SHERYL UBELACKER Toronto— The Canadian Press
Published Monday, Jan. 16, 2012 12:45PM EST
Last updated Monday, Jan. 16, 2012 4:28PM EST
Dr. Rajendra Kale calls it the most severe and repugnant form of discrimination against females — and he wants to see it stopped.
The practice of aborting a female fetus after the parents learn the sex of their developing child through ultrasound is not as widespread in Canada as in such countries as India and China, where a cultural and often religious preference for boys has led to the estimated destruction of millions of females in the womb.But Dr. Kale says smaller numbers in Canada, estimated in the thousands, are no reason to ignore such gender-based violence.
“Female feticide devalues women completely,” said Dr. Kale, interim editor-in-chief of the Canadian Medical Association Journal. He wants to see doctors withhold information about the sex of a child in the womb until 30 weeks’ gestation to prevent “an unquestioned abortion” because parents prefer a boy.
Dr. Kale said research in Canada has found the strongest evidence of fetal sex selection among some Canadians of Asian descent, including people from India, China, Korea, Vietnam and the Philippines.
“What this means is that many couples who have two daughters and no son selectively get rid of female fetuses until they can ensure that their third-born child is a boy,” he writes, while stressing that not all Asian-Canadians condone nor engage in the practice.
In an editorial in Monday’s issue of the CMAJ, entitled “It’s a girl — could be a death sentence,” Dr. Kale puts the onus squarely on the medical community to try to halt sex-based abortion.
He calls on the provincial colleges that regulate physicians to rule that health-care professionals should not reveal a baby’s sex to any woman before 30 weeks of pregnancy.

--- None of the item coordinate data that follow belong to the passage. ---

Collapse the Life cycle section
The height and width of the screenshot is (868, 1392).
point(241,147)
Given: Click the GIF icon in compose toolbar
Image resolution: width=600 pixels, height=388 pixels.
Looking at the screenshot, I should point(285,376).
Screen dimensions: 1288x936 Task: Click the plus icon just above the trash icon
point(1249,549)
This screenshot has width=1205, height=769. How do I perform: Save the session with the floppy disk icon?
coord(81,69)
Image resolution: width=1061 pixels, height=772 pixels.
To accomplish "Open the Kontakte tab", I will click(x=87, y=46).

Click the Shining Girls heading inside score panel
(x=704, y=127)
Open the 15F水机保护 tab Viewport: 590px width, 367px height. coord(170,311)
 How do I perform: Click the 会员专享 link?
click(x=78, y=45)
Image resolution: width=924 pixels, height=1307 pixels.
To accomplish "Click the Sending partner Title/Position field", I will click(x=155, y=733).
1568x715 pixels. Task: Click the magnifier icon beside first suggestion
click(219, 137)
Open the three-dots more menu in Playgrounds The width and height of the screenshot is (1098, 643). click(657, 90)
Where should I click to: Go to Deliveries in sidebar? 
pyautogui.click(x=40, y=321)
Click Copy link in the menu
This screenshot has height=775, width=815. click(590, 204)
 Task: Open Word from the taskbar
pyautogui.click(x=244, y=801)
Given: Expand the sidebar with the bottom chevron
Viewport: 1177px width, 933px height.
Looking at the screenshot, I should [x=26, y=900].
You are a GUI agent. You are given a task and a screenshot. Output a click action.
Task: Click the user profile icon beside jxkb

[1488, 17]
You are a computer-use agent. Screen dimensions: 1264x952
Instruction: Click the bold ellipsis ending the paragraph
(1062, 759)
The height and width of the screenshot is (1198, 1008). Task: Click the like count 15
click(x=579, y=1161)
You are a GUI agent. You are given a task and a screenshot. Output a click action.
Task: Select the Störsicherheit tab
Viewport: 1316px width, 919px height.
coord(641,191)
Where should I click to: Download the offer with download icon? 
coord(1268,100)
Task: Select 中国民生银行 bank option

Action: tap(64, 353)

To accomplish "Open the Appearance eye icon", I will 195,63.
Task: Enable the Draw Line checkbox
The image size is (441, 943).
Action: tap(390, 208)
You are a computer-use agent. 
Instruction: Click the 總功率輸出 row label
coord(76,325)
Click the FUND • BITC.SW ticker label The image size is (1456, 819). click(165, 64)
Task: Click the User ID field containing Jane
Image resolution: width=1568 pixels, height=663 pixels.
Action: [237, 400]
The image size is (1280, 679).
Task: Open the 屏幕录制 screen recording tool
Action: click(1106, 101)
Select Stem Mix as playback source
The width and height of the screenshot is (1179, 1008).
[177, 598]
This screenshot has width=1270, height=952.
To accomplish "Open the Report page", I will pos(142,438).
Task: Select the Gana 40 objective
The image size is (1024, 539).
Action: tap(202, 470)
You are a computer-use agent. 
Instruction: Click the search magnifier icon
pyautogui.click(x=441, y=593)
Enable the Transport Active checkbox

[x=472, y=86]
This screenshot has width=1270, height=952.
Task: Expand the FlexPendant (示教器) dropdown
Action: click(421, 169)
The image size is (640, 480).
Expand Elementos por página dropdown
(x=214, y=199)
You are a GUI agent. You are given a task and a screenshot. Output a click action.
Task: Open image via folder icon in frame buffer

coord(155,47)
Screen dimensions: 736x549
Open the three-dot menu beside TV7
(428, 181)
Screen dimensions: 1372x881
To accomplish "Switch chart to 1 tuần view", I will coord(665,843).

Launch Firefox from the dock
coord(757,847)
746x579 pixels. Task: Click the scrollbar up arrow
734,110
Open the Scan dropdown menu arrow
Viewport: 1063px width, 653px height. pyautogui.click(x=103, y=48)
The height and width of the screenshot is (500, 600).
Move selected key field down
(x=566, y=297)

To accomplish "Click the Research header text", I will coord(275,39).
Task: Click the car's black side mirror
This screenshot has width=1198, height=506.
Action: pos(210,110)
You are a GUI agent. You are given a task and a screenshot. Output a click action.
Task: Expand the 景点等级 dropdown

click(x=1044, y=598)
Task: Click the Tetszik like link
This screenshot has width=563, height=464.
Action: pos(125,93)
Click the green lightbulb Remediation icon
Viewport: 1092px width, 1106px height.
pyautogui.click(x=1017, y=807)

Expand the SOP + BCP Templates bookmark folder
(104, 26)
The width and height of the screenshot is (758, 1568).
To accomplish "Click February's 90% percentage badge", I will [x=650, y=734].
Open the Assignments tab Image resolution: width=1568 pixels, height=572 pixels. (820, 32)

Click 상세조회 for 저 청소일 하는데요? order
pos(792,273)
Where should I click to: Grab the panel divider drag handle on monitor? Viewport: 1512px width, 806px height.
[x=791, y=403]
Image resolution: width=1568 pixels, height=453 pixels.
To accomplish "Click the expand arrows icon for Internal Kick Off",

“I’m arguing that the sex of the fetus is medically irrelevant information because it does not affect care in any way whatsoever, except in the very rare instance where you have sex-linked genetic diseases,” Dr. Kale said in an interview.
“Doing so should be deemed contrary to good medical practice. Such clear direction from regulatory bodies would be the most important step toward curbing female feticide in Canada.”
Dr. Kale said waiting to divulge the sex of the fetus until after the start of the third trimester would still give parents who want to know whether they are having a boy or a girl enough time to prepare their nursery or purchase appropriate clothing.
The Society of Obstetricians and Gynaecologists of Canada said Dr. Kale’s proposal runs counter to the medical group’s policy that a patient’s request for disclosure should be respected.
“Examination of the fetal genitalia is a recognized part of the routine second-trimester obstetric ultrasound,” the SOGC said in an emailed statement. “Providing patients with results of diagnostic imaging procedures is part of the Canadian standard of care, and fetal sex determination and disclosure should not be exempt.
“Therefore, the SOGC believes it is the right of the patient to be informed of the gender of their fetus, and that this information should not be withheld.”
Though reasonably intentioned, Kale’s call for policy changes is likely a moot one in any case, said Bernard Dickens, professor emeritus of health law and policy at the University of Toronto.
During deliberations of the Royal Commission on New Reproductive Technologies, it was suggested that withholding the gender of a fetus could be a way to reduce the possibility of sex-based abortion, but the control device wasn’t built into the subsequent legislation, the 2004 Assisted Human Reproduction Act.
Mr. Dickens suggested that was likely because the Supreme Court of Canada, in the case of McInerney v. MacDonald, had ruled in 1992 that patients’ medical information is not owned by their physicians and must be surrendered at a patient’s request.
“If the patient persists and wants to know the sex … the doctor cannot lawfully deny the patient the information,” he said.
For Dr. Kale’s goal to be fulfilled, new legislation would be needed that contradicts the Supreme Court decision, but introduction of such a law would no doubt trigger a challenge based on the Charter of Rights and Freedoms, Dickens said.
A challenge could be based on contravention of a number of enshrined rights, including discrimination on the grounds of the right to security of the person, that women have the right to continue only wanted pregnancies.
There are also pockets among some of Canada’s immigrant Asian communities that hold strong religious beliefs that a male heir is necessary to carry on the family name and to perform certain rites to ensure deceased parents have a proper afterlife.
“And, of course, this could trigger a Charter claim of denying religious convictions or violating the anti-discrimination provision of the Charter,” Mr. Dickens said. “So any legislation could trigger a Charter argument on that sort of ground.”